LA CORTE SUPREMA DI CASSAZIONE
SEZIONE LAVORO
Composta dagli Ill.mi Sigg.ri Magistrati:
Dott. MANNA Antonio – Presidente –
Dott. NEGRI DELLA TORRE Paolo – Consigliere –
Dott. TORRICE Amelia – rel. Consigliere –
Dott. MAROTTA Caterina – Consigliere –
Dott. SPENA Francesca – Consigliere –
ha pronunciato la seguente:
ORDINANZA
sul ricorso 238/2015 proposto da:
C.P., elettivamente domiciliato in ROMA, VIA G.
VITELLESCHI 26, presso lo studio dell’avvocato SALVATORE SPADARO, rappresentato e difeso dagli avvocati FRANCESCOPAOLO RAGOLINI, ALFREDO APA;
– ricorrente –
contro
I.N.P.S. – ISTITUTO NAZIONALE PREVIDENZA SOCIALE, in persona del Presidente e legale rappresentante pro tempore, elettivamente domiciliato in ROMA, VIA CESARE BECCARIA 29, presso l’Avvocatura Centrale dell’Istituto, rappresentato e difeso dagli Avvocati ELISABETTA LANZETTA, SEBASTIANO CARUSO, CHERUBINA CIRIELLO;
– controricorrente –
avverso la sentenza n. 7190/2013 della CORTE D’APPELLO di NAPOLI, depositata 27/12/2013 R.G.N. 9660/2008;
udita la relazione della causa svolta nella Camera di consiglio del 14/04/2021 dal Consigliere Dott.
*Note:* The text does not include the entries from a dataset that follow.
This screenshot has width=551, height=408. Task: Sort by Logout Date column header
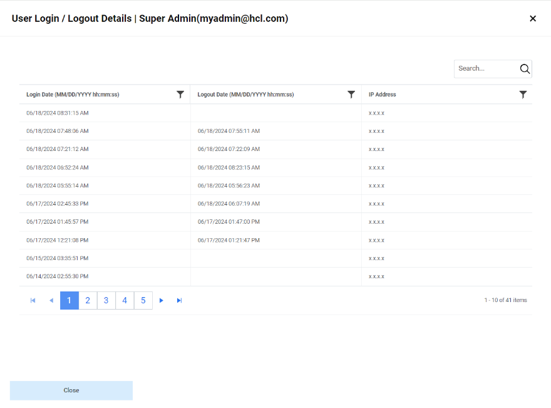click(245, 95)
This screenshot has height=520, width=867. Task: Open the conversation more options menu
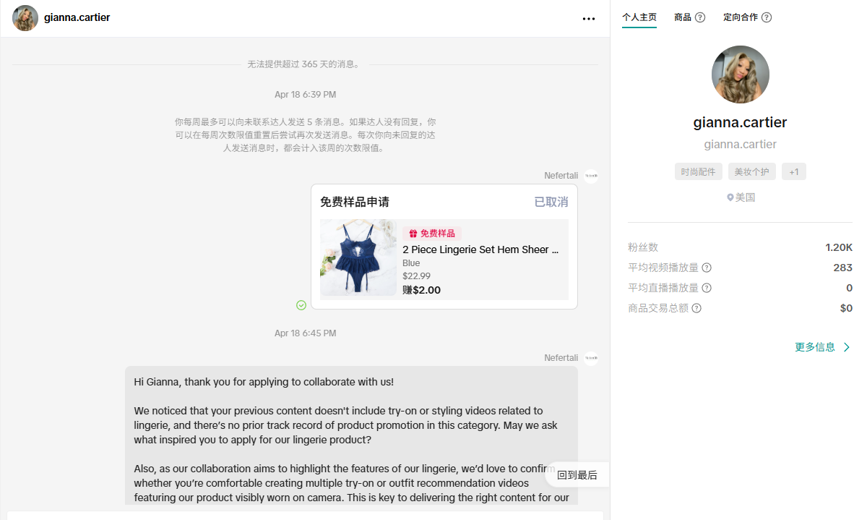pos(589,18)
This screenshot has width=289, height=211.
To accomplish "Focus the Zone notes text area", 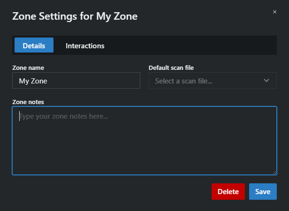I will pyautogui.click(x=145, y=141).
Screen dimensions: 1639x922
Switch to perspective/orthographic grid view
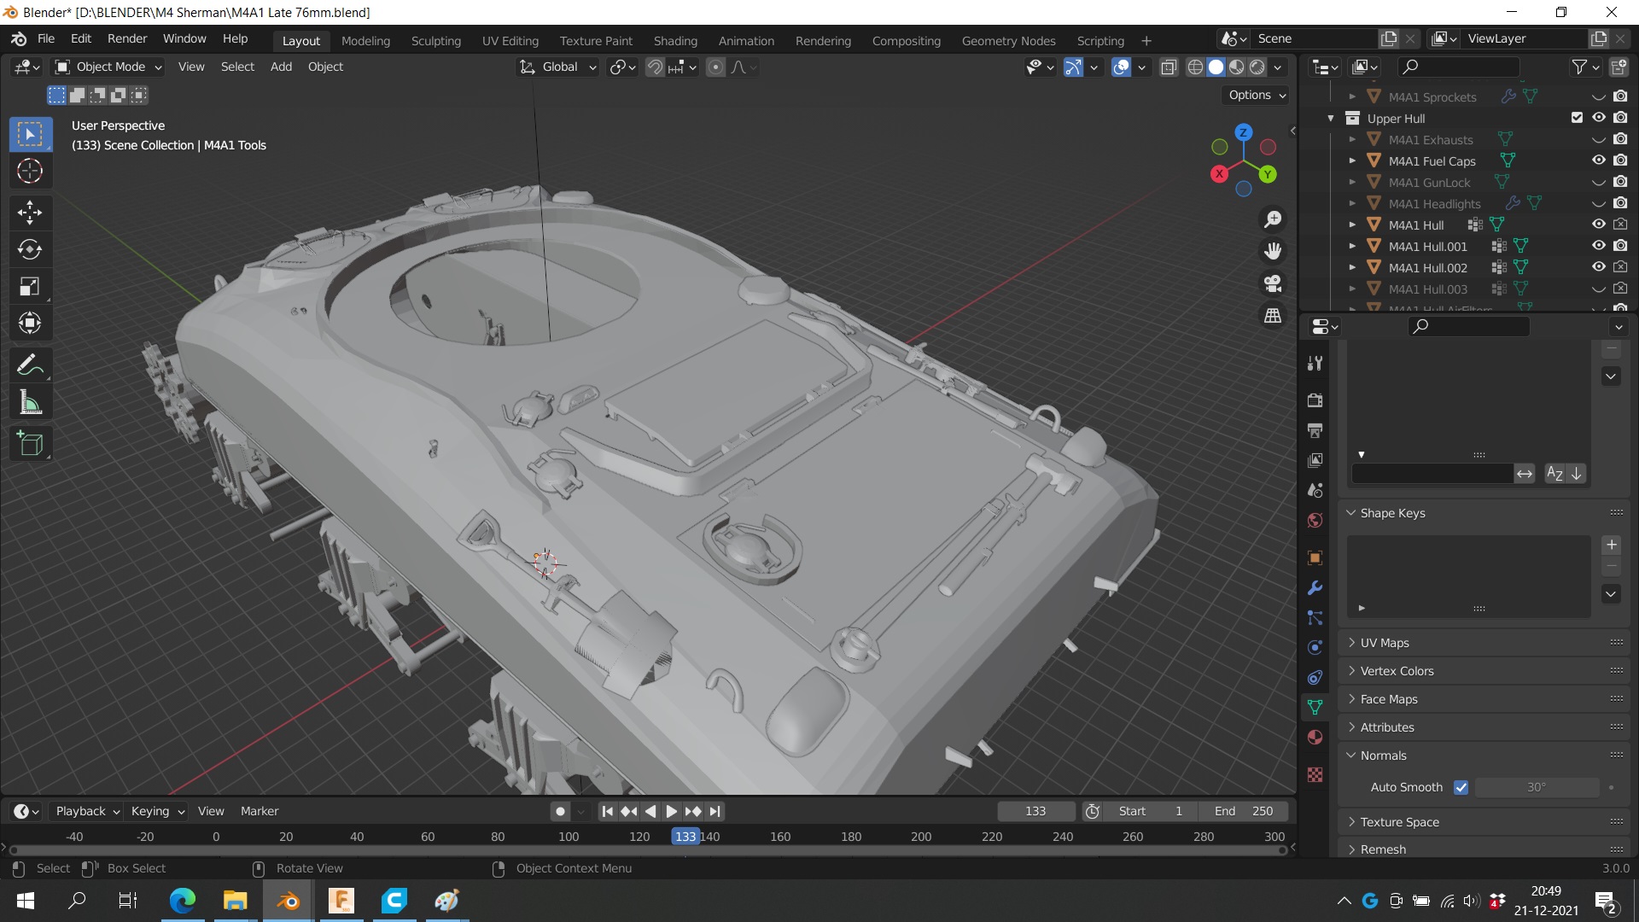(x=1273, y=316)
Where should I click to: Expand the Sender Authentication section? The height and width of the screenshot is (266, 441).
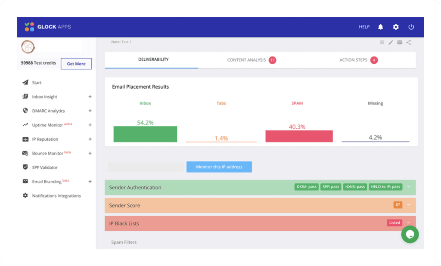point(408,187)
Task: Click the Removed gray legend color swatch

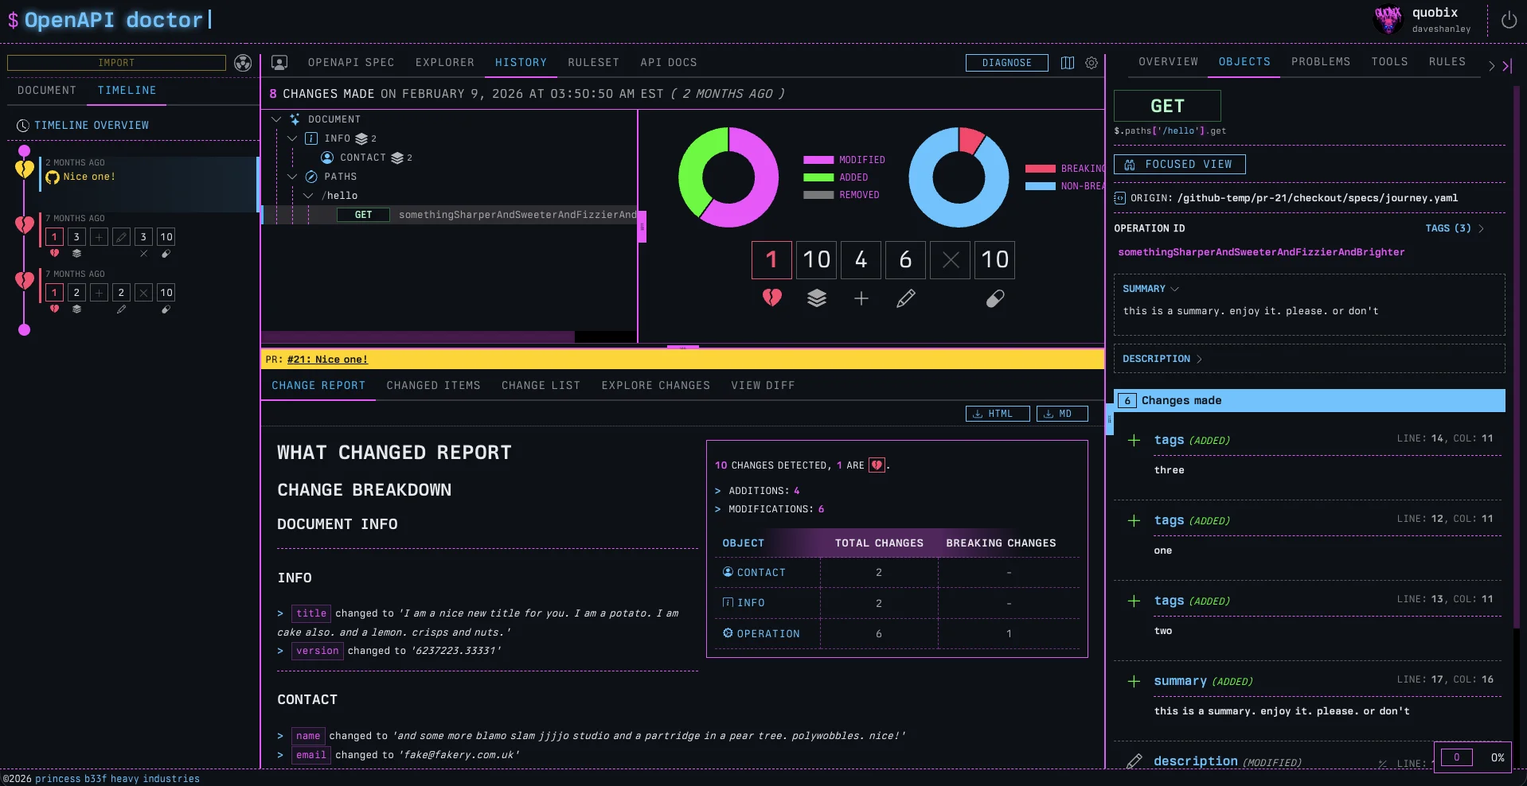Action: [818, 195]
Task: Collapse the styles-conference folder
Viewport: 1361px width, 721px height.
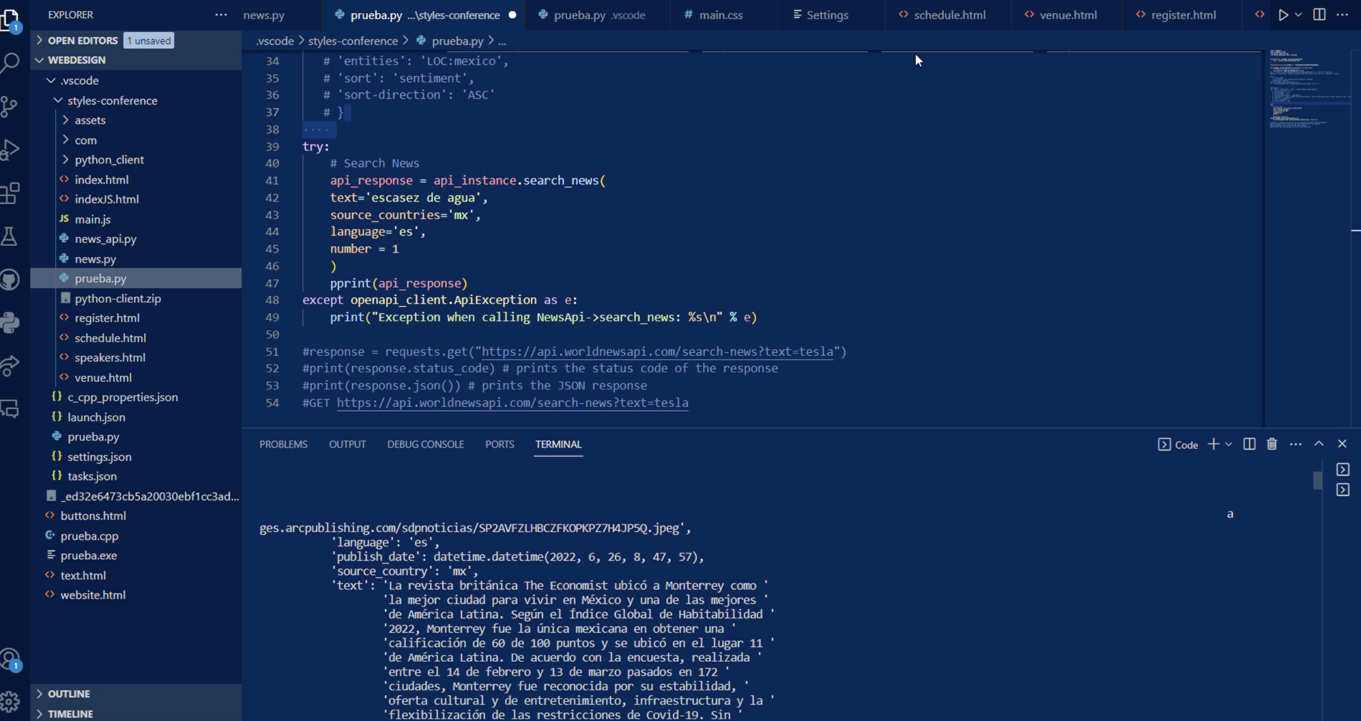Action: pyautogui.click(x=112, y=100)
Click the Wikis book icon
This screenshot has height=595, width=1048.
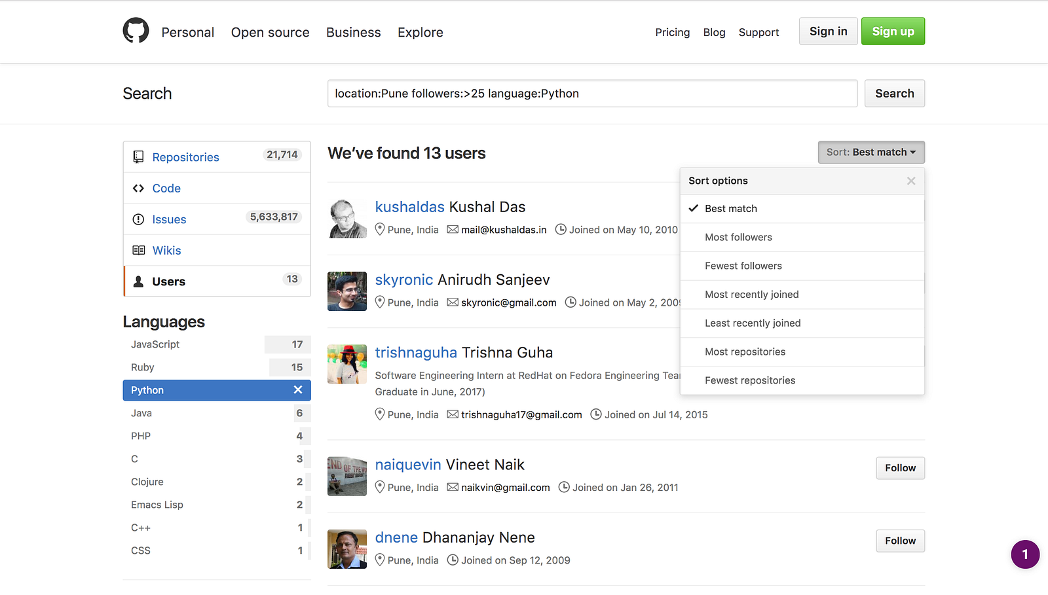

AMELIA TORRICE.
RILEVATO
1. C.P. ha proposto ricorso per cassazione affidato a due motivi, avverso la sentenza indicata in epigrafe, con la quale la Corte di Appello di Napoli ha confermato la sentenza di primo grado, che aveva accolto l’opposizione avverso il decreto, con il quale su ricorso di C.P., era stato ingiunto all’Inps di pagare a quest’ultimo, iscritto nell’elenco speciale degli avvocati dipendenti dall’Istituto, gli onorari relativi all’attività svolta in sede giudiziale in favore della Società di Cartolarizzazione dei Crediti Inps spa (S.C.C.I.); l’Inps ha resistito con controricorso; successivamente alla notifica del ricorso, C.P. ha depositato atto di rinuncia al ricorso per cassazione, notificato all’Inps.
CONSIDERATO
2. come evidenziato nel punto n. 1 di questa ordinanza, successivamente alla notifica del ricorso è stato depositato l’atto di rinuncia al giudizio, sottoscritto il 2 marzo 2021 dal ricorrente e dal suo difensore, rinuncia notificata al controricorrente.
3. la rinuncia al ricorso è rituale ai sensi dell’art. 390 c.p.c., in quanto sottoscritta sia dal difensore che dal ricorrente, sicché occorre prenderne atto e dichiarare l’estinzione del processo con compensazione delle spese del giudizio;
4. in tema di impugnazioni, del D.P.R. n. 115 del 2002, art. 13, comma 1 quater, nel testo introdotto dalla L. n. 228 del 2012, art. 1, comma 17, che pone a carico del ricorrente rimasto soccombente l’obbligo di versare un ulteriore importo a titolo di contributo unificato, non trova applicazione in caso di rinuncia al ricorso per cassazione, in quanto tale misura si applica ai soli casi – tipici – del rigetto dell’impugnazione o della sua declaratoria d’inammissibilità o improcedibilità e, trattandosi di misura eccezionale, “lato sensu” sanzionatoria, è di stretta interpretazione e non suscettibile, pertanto, di interpretazione estensiva o analogica (ex multis Cass. 19071/2018, 23175/2015).
PQM
La Corte;
Dichiara l’estinzione del giudizio.
Dichiara la compensazione delle spese del giudizio di legittimità.
Così deciso in Roma, nella Adunanza Camerale, il 14 aprile 2021.